This we might well call the “Catholic” Christmas, the Christmas of the age when the Church most nearly answered to the needs of the whole man, spiritual and sensuous. The Reformation in England and Germany did not totally destroy it; in England the carol-singers kept up for a while the old spirit; in Lutheran Germany a highly coloured and surprisingly sensuous celebration of the Nativity lingered on into the eighteenth century. In the countries that remained Roman Catholic much of the old Christmas continued, though the spirit of the Counter-Reformation, faced by the challenge of Protestantism, made for greater “respectability,” and often robbed the Catholic Christmas of its humour, its homeliness, its truly popular stamp, substituting pretentiousness for simplicity, sugary sentiment for naïve and genuine poetry.

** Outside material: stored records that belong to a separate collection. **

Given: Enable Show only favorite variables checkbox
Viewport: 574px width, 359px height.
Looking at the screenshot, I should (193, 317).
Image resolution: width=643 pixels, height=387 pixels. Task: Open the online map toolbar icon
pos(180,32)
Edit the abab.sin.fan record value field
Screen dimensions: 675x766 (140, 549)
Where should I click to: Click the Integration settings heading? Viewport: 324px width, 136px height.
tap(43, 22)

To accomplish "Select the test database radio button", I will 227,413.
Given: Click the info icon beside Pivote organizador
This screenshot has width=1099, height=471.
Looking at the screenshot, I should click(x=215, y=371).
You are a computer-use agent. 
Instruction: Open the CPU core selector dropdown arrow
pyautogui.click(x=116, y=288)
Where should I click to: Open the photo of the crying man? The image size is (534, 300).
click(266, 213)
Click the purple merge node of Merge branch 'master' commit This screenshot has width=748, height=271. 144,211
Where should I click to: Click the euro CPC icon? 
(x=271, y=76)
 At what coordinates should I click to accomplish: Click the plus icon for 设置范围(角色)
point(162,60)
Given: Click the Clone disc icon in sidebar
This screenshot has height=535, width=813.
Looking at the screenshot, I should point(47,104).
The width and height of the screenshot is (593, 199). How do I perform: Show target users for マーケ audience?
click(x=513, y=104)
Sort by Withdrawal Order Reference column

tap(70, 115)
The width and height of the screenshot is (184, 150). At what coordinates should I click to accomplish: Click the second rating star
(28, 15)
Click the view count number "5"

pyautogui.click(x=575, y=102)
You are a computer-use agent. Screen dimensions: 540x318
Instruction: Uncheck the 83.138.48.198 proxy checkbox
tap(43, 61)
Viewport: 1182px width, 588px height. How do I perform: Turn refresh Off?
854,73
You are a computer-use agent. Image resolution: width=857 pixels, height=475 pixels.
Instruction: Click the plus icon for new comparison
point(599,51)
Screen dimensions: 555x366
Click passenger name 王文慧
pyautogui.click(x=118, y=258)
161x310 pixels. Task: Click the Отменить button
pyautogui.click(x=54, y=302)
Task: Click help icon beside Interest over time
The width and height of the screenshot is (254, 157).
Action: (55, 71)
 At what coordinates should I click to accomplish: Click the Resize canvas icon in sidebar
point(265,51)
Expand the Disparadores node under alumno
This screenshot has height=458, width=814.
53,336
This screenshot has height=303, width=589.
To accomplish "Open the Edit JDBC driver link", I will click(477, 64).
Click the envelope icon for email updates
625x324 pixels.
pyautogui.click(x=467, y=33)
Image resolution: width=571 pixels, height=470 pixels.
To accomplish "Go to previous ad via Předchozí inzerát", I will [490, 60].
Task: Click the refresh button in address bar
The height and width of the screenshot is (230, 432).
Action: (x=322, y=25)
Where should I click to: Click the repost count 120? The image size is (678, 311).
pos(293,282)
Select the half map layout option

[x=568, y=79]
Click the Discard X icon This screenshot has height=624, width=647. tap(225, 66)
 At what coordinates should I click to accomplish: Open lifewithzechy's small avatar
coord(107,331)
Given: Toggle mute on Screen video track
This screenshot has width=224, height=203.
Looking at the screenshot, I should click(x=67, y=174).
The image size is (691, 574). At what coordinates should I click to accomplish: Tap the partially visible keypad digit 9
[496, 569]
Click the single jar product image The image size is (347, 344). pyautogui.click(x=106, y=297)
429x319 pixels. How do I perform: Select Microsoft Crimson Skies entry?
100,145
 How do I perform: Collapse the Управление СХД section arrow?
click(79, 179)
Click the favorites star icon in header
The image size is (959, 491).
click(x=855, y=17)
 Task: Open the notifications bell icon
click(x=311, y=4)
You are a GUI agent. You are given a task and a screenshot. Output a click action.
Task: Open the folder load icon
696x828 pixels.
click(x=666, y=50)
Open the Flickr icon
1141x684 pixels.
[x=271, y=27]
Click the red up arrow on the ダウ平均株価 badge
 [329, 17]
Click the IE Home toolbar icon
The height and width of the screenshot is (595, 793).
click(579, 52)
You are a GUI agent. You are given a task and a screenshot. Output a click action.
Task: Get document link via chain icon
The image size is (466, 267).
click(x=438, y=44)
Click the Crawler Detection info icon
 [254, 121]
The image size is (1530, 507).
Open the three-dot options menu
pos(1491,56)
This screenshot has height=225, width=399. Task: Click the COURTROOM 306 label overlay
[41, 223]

Apart from the transformation of the Church's Christmas from something austere and metaphysical into something joyous and human, warm and kindly, we shall note in our Second Part the survival of much that is purely pagan, continuing alongside of the celebration of the Nativity, and often little touched by its influence. But first we must consider the side of the festival suggested by the English and French names: Christmas will stand for the liturgical rites commemorating the wonder of the Incarnation—God in man made manifest—Noël or “the Birthday,” for the ways in which men have striven to realize the human aspect of the great Coming.